Con queste parole vorrei che le persone si facessero delle domande sulla maniera in cui si relazionano alle persone razzializzate o a determinate notizie che le riguardano perché, quasi sempre, tutto ciò che in anni e anni si è sedimentato dentro di noi – certezze, posizioni, giudizi – rispetto a come vediamo il mondo, risulta difficile da modificare. Quando apprendiamo qualcosa di nuovo, questa nuova nozione deve combattere con tutto ciò che fino a quel punto della vita abbiamo considerato come realtà. Per questo è molto più semplice imparare rispetto a disimparare. Le domande portano ad apprendere qualcosa di nuovo e inevitabilmente a mettere in discussione e a decostruire qualcosa di appreso in precedenza. 

La narrativa del “siamo tutti uguali” funziona come deterrente, per la persona bianca, al farsi domande sul proprio modo di relazionarsi e di pensare ai vari gruppi discriminati. Se siamo tutti uguali allora si può dire tutto, niente può fare male, tutto si dice per scherzare, non bisogna mai prendersela. Ma non siamo tutti uguali, in quanto afrodiscendenti non abbiamo il lusso di poter essere subito visti per ciò che siamo come individui. Il colore della nostra pelle ha inciso come tatuaggi sulla nostra esistenza credenze stereotipiche e pregiudizievoli che parlano a un volume molto più alto di quanto possiamo fare noi con la nostra voce. 

Per questo farsi domande è uno degli strumenti più potenti e trasformativi che ci siano, perché inesorabilmente crea una crepa in una costruzione monolitica di certezze. 

Vorrei che una persona non razzializzata leggendo queste righe si chiedesse “È possibile che se non fossi una persona bianca potrei avere maggiori difficoltà? C’è qualcosa di mio che mi vedrei negato?”. Vorrei che quando si parla di razzismo sistemico ci fossero più domande come “So veramente cosa significa razzismo sistemico?” piuttosto che affermazioni come “In Italia non siamo razzisti, guarda cosa succede negli Stati Uniti”. 

Vorrei dire a voce alta che siamo stanchi di doverci allenare e farci i muscoli per sostenere gli sguardi e le parole che ci fanno sentire sbagliati, che ci fanno pensare “Non sarebbe stato tutto più semplice se fossi stata una persona bianca?”. 

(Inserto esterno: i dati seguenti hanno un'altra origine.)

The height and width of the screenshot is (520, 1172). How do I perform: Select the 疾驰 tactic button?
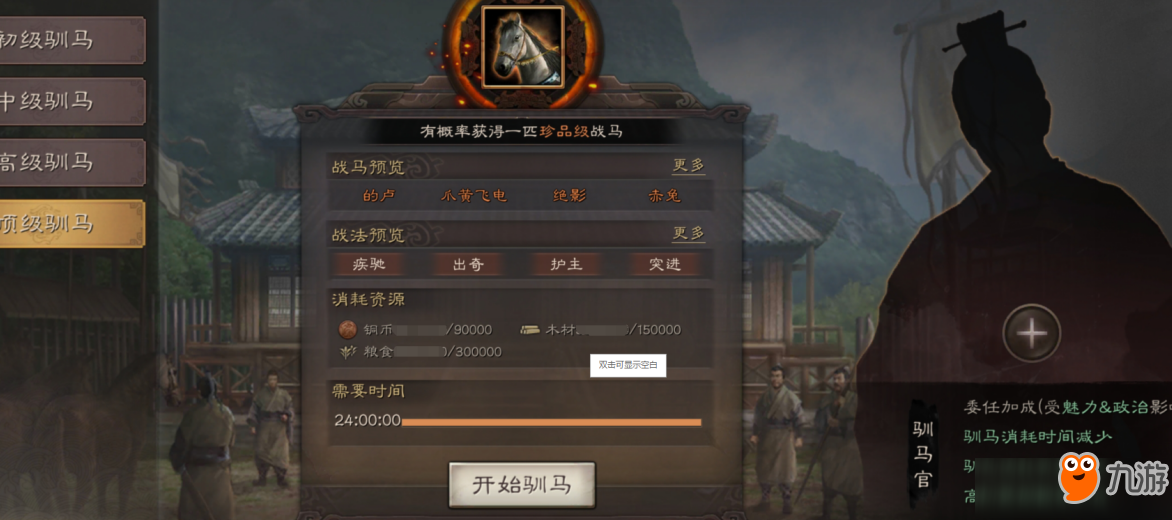[370, 264]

Vorrei che le voci nere fossero ascoltate e non solo considerate come un’eccezionalità nel momento in cui viene denunciata una dinamica di stampo razzista. Non possiamo parlare di eccezioni quando utilizziamo il termine razzismo sistemico perché lo si intende come presente a livello normativo all’interno della nostra società: dalle leggi assenti in tema di diritto di cittadinanza, alle politiche migratorie che (non solo) in questi mesi esercitano un trattamento diverso in base alla provenienza; dalle difficoltà di accesso ai servizi, al funzionario statale che al posto di chiedere un documento d’identità chiede il permesso di soggiorno; dal comportamento delle forze dell’ordine, alle battute che fanno ridere solo coloro che le fanno. 

E l’elenco potrebbe tristemente allungarsi a dismisura. 

Non pretendo che tutti possano capire al 100% ciò che una persona afrodiscendente vive quotidianamente sul suolo italiano, ma vorrei che tutti si domandassero “È possibile che con i miei comportamenti in una certa misura stia collaborando al perdurare del razzismo sistemico?”. 

Vorrei più domande – da parte di chi, vivendo nel privilegio, tende a non interrogarsi – e che le risposte arrivassero – proprio – dallo sforzo di porsi delle domande.